Johnson said he was humbled at how the Sacramento region "really stepped up" to show it was serious during the fact-finding visit by NBA league officials Thursday and Friday.
The mayor, regional and business leaders had several meetings with Oklahoma City Thunder owner Bennett and NBA attorney Harvey Benjamin. Johnson said the league representatives wanted to know two things: What is the corporate participation and what is the plan for building a new arena in Sacramento.
As for the business community's involvement, Johnson said they went into what he called the corporate meeting with what had been a commitment of $7 million pledged from businesses to a promise of $9.2 million.
When Bennett asked the corporate sponsors face to face to about their commitment, "they didn't flinch," Johnson said.
The mayor held up 2,500 petitions from citizens urging the team stay. He noted the display of "purple" for the Kings in the form of signs, lights, promotions and fans wearing the color.
"Sacramento is a viable market and we want to keep our team here and we're trying to say this to the Maloofs and everybody who listens that this is really important," Johnson said.
There were two meetings including regional officials. Senate President pro Tempore Darrell Steinberg hosted one of those gatherings.
Bennett and Benjamin also spent time with the Taylor/ICON Group working on an arena feasibility study. The two toured Power Balance Pavilion, the Kings home since 1987.
NBA representatives were to also go to Anaheim, where the owners of the Kings, the Maloof family, have been in talks to relocate.
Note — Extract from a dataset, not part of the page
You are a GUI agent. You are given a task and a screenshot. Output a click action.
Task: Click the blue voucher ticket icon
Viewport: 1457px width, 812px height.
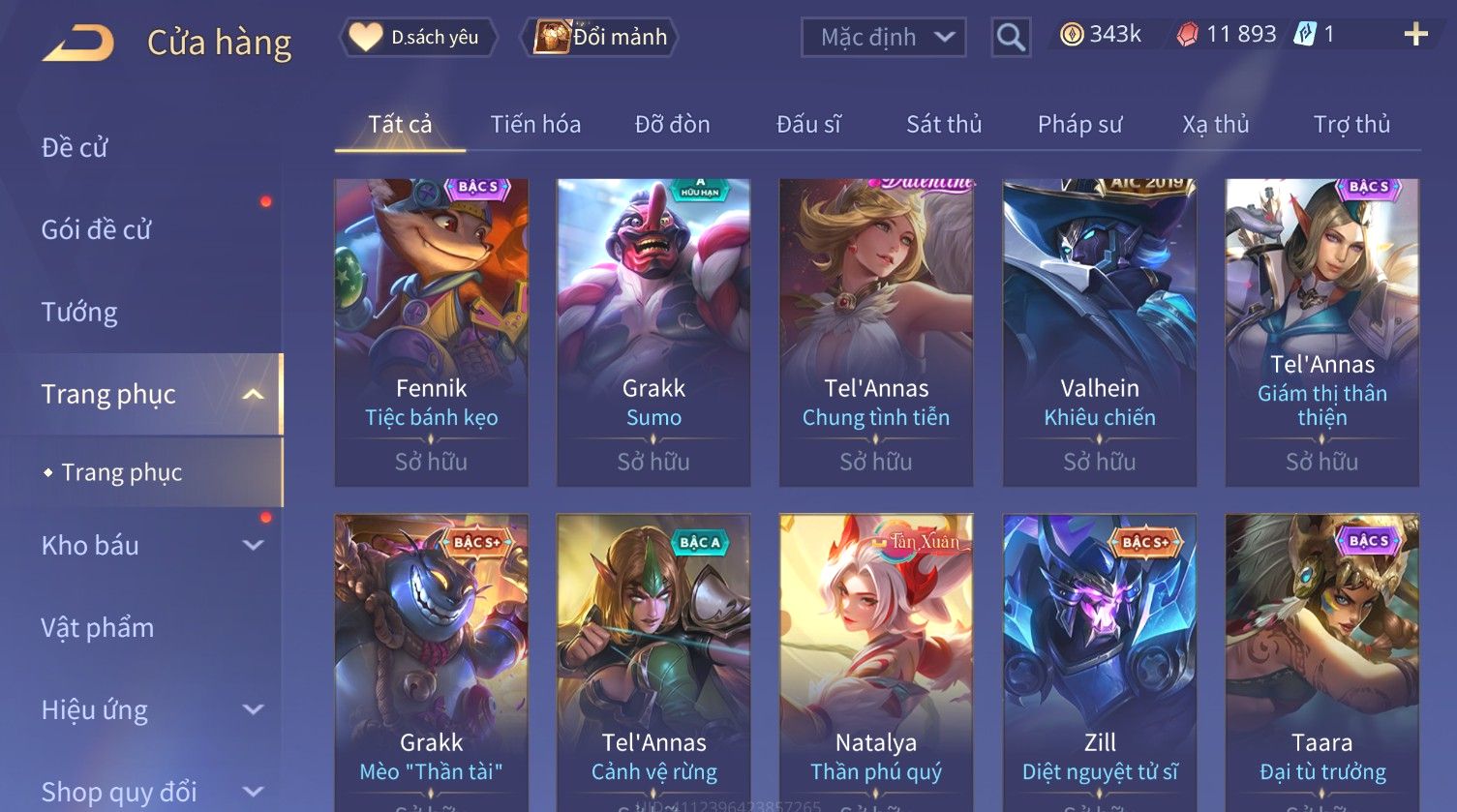point(1305,35)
The league has given the Maloofs to May 2 to file an application to move.
The visiting NBA representatives are to report their findings to the league relocation committee next week.
The Sacramento Kings organization issued the following statement Friday after the meetings and Johnson spoke:
"We await the results of the fact-finding visit that the NBA made to Sacramento the past two days. We have not made a decision with regards to relocation filing, and will not make that decision until we have more information from the NBA."
Joe Maloof said Friday that his family is still deciding whether to move the franchise to Anaheim or stay in California's capital city.
Maloof told The Associated Press no decision has been made and he's "as anxious as anybody" to find out if the mayor can deliver on his promises for more sponsorship support and finally finance a plan for a new arena.
"There's been no decision made," Maloof said. "As far as we're concerned, we're still looking at our options."